▶ What you are asked to do:
Please recast everything from the line containing "640x925 pixels. How" down to the end of the records as a numbered list, leaving out blank lines and the pictures.

▶ Extracted records:
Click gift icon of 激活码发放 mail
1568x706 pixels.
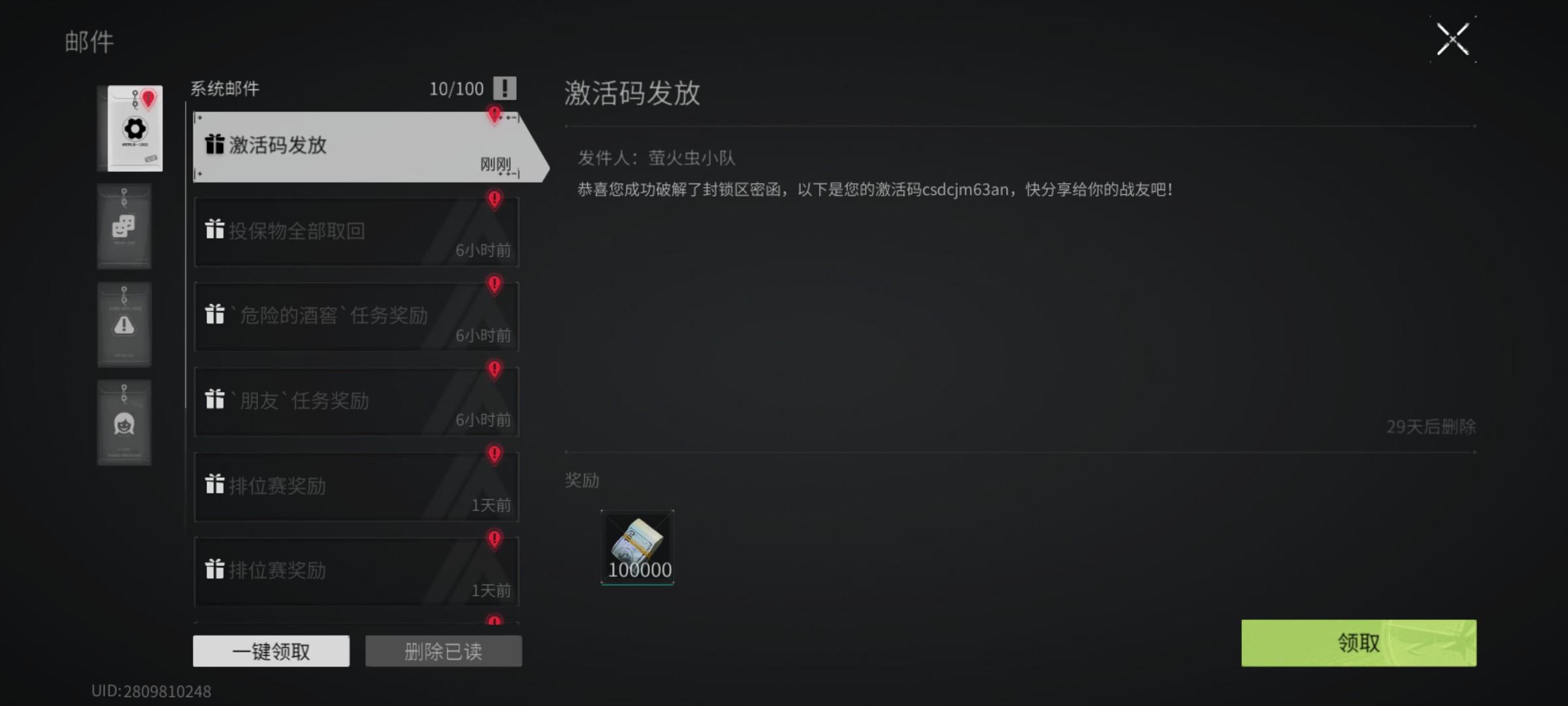214,144
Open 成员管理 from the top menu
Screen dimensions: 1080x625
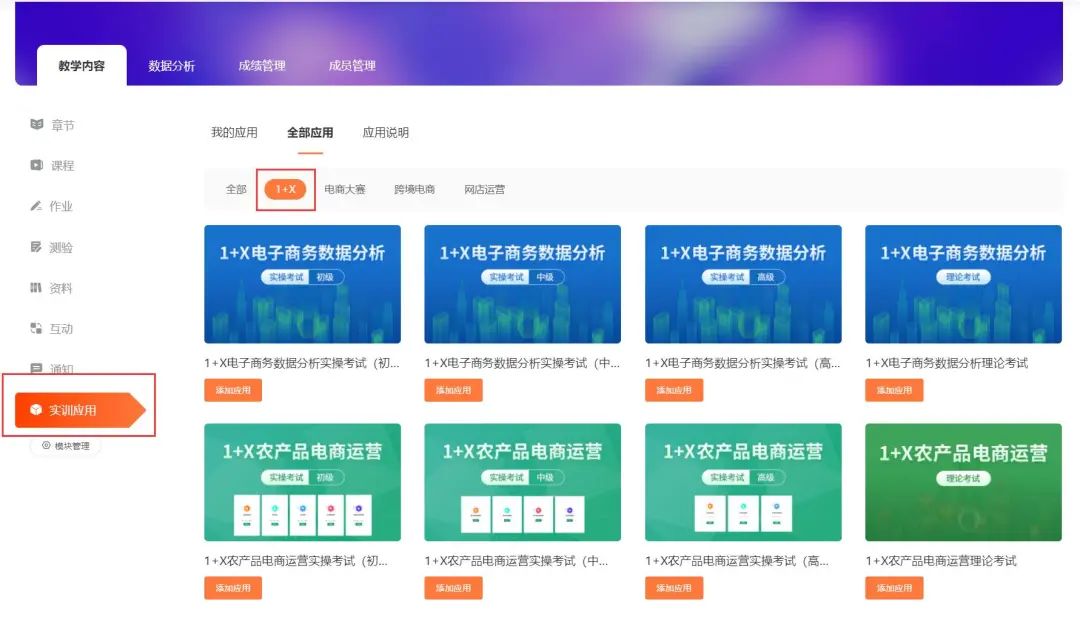click(352, 65)
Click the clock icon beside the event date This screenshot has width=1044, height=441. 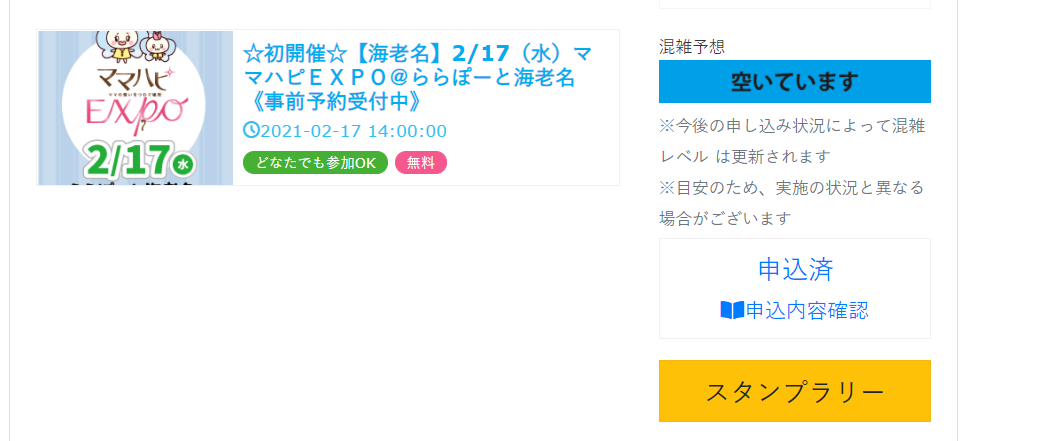click(251, 130)
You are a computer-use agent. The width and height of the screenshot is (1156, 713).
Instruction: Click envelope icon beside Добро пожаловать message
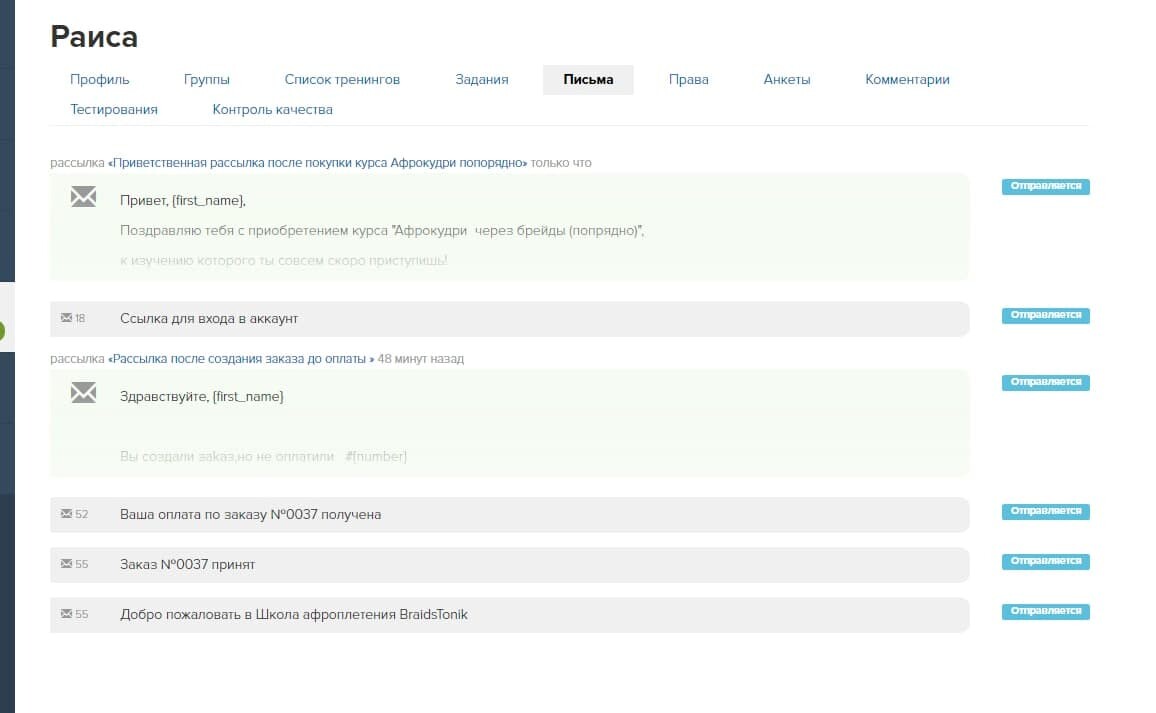(66, 614)

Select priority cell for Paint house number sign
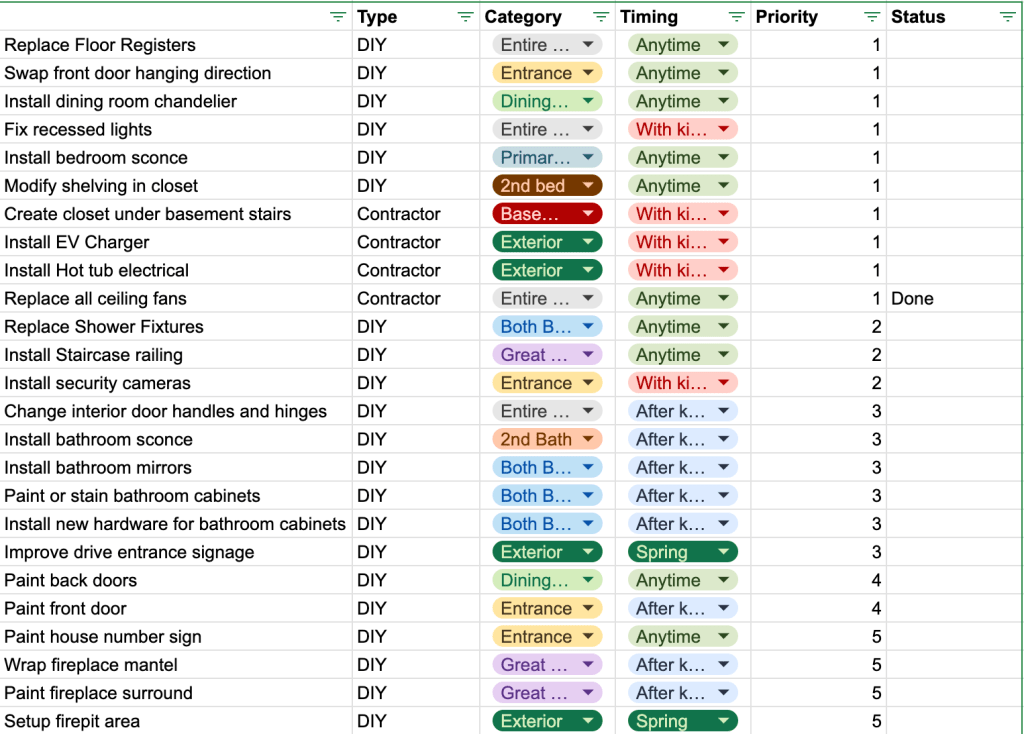coord(820,636)
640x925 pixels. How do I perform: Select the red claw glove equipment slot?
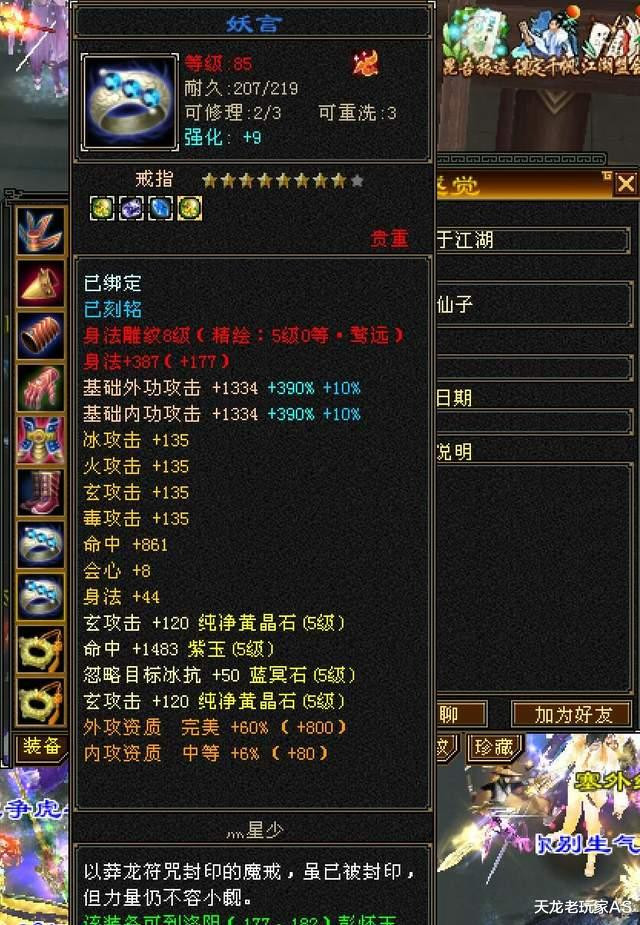click(40, 388)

▶ Complete response:
1. 640x925 pixels. How do I perform: Select the red claw glove equipment slot?
2. click(40, 388)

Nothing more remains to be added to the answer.